Knust-Godwin uses VELO3D’s metal AM system to create meter-tall parts

It’s been a busy first half of the year for VELO3D: the company launched a new metal 3D printer, and raised $28 million in a Series D funding round. A few days ago, the company also revealed it had raised an additional $12 million from new strategic investors, bringing total funding to $150M. During the launch, the company revealed that their next-generation metal AM system was developed with a focus on build-chamber size. According to the manufacturer, the 3D printer’s 1-meter vertical axis makes it the world’s tallest metal powder bed fusion system with a closed chamber. VELO3D also announced its first customer will be Knust-Godwin, an established precision-machining shop that is looking to expand into new industries and has recognized the tremendous potential of industrial metal 3D printing. The company should start shipping its new system in Q4 of 2020.

VELO3D’s Sapphire system relies on its proprietary technology to build metal parts without support structures. Support structures add considerable design and manufacturing constraints and are common in many metal AM technologies, including the most widely used technology, Laser Powder Bed Fusion. The ability to create metal parts without these constraints is one of the main benefits of VELO3D’s system. Mike Corliss, Vice President of Technology at Knust-Godwin, and Zach Murphree, Vice President, Technical Partnerships at VELO3D, are working together to bring the Sapphire system into Knust-Godwin’s fold of high-end manufacturing processes in order to leverage the benefits of 3D printing.

Support structures have always been a requirement to prevent warpage. VELO3D’s support-less process enables you to print low angles without part failure | Credits: Protolabs

What are the advantages of investing in metal AM?

Even though subtractive manufacturing will most likely always play an important role in production, AM has a key role to play too. Over the past 8 years, Knust-Godwin has been investing in metal AM, even though it still relies primarily on subtractive methods to manufacture its products. The precision-machining shop realized early on that it could apply additive manufacturing to many of the parts it produces. Mike Corliss explains: “We’re sure it will help reduce machine time, queue time, and even help reduce constraints with geometry—including the weight of the part and the size of the part—in some areas.”

This is because metal additive manufacturing offers huge potential for complex products, making components smaller, lighter, more durable, more functional, more reliable, and less expensive. In the case of Knust-Godwin, the company is known for precision machining in the high-end of Aerospace and Oil & Gas industry applications. Mike Corliss adds: “With machining, we approach such parts in a very linear manner. With AM, though, we can change that internal geometry, take advantage of it, condense the part, and then create it with a single manufacturing process. The overall length of the part may change for the better. The part may become shorter because you can take advantage of some of the geometry and of some of the internal features. And you may be able to arrange more features around the part in different orientations.”

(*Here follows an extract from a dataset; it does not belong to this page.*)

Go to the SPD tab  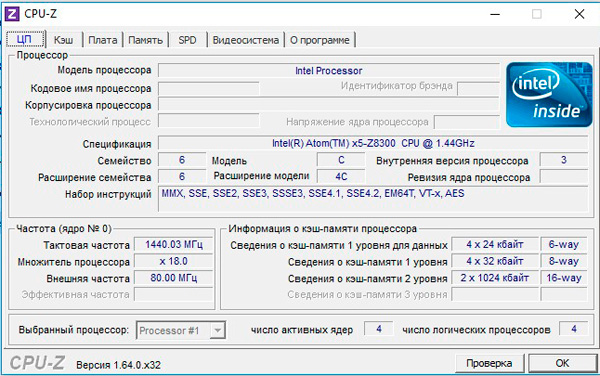pyautogui.click(x=187, y=40)
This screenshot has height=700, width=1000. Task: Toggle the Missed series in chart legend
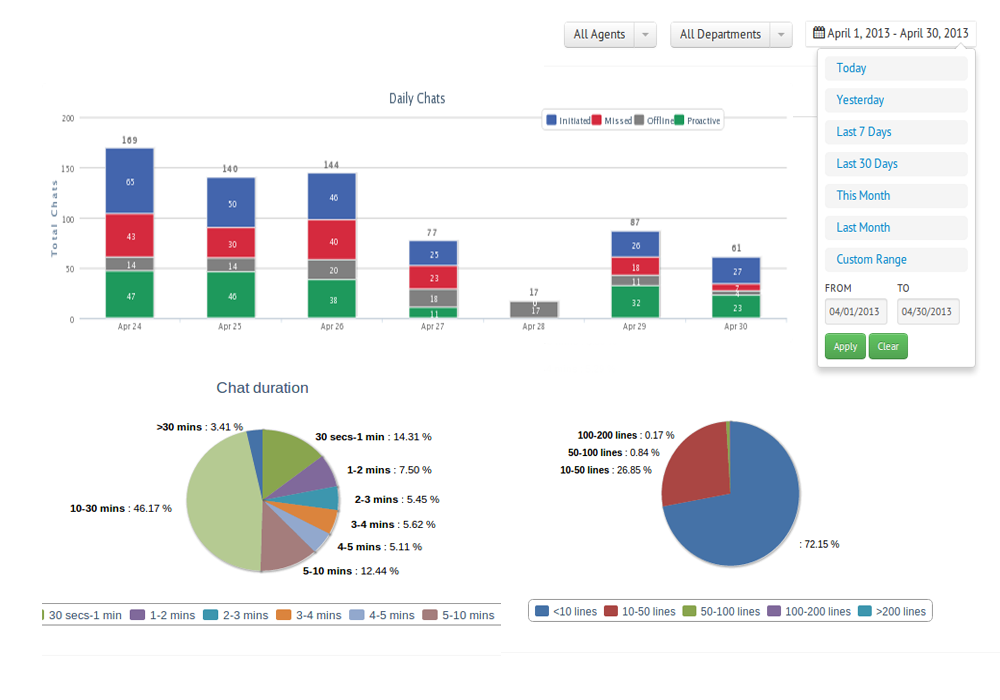pos(612,120)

Additionally, being able to work with materials like Inconel, titanium, nickel super alloys are a huge benefit for industrial applications. These materials offer corrosion resistance and the ability to function in high-temperatures. Zach Murphree explains: “If you’re looking at compression technologies, industrial gas compression, or valving for wellhead applications, these are all places where you want to use high-strength, corrosion-resistant alloys. Inconel is a really good choice in that regard.”

Impeller showcasing ultra-low angles of 0 degrees, which is very difficult to achieve with LPBF systems | Credits: VELO3D

What are the benefits of VELO3D’s technology?

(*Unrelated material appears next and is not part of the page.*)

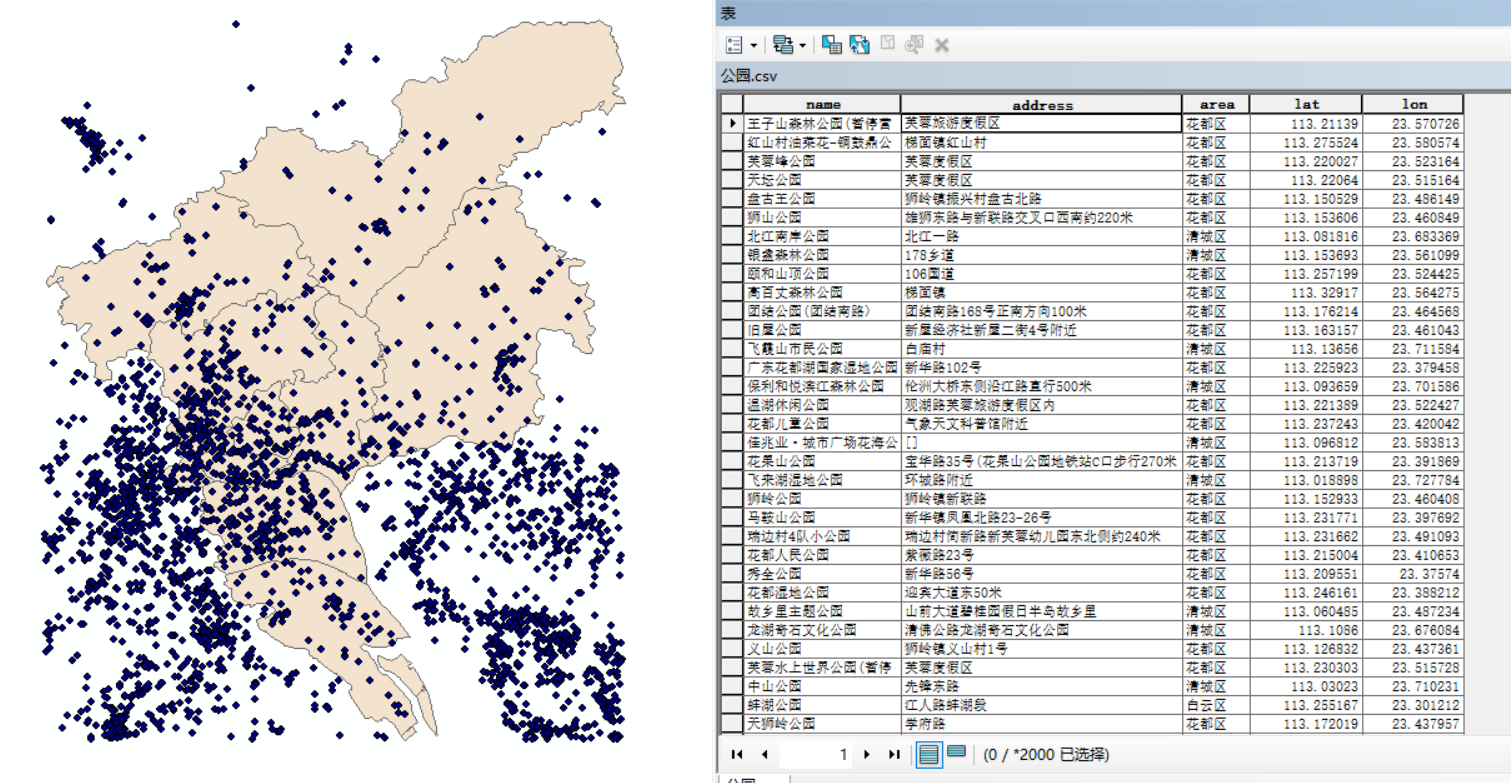The image size is (1511, 783).
Task: Click the move-to-first-record arrow icon
Action: [x=737, y=754]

As you may know, the key differentiator for VELO3D is its support-free capabilities and its impact on post-processing. Existing powder-bed systems often require supports for any surface below 45 degrees. On the other hand, the Sapphire 3D printer is able to print low angles and overhangs down to zero degrees horizontally, as well as large diameters and inner passageways up to 100 mm without the need for supports. As a result, post-processing steps are greatly reduced, and more freedom is allowed when designing and building complex components for a variety of industries.

For example, “With support-free printing, the flow of fluids and gasses through a component is optimized. Whether you have a shrouded impeller or a diffuser section, or a hydraulic wireline tool, the support-free structure of those fluid passage areas provides a tremendous advantage,” explains Zach Murphree. At Knust-Godwin, Mike Corliss explains that post-processing is always time-consuming and expensive. “I would rather take the laser powder-bed technology, print the product to the near net shape, reduce as much post-processing as possible, and then do the hipping and heat-treating. Additionally, with far fewer supports to deal with thanks to VELO3D’s technology, the process is streamlined. We can build a better product faster and at a lower final cost.”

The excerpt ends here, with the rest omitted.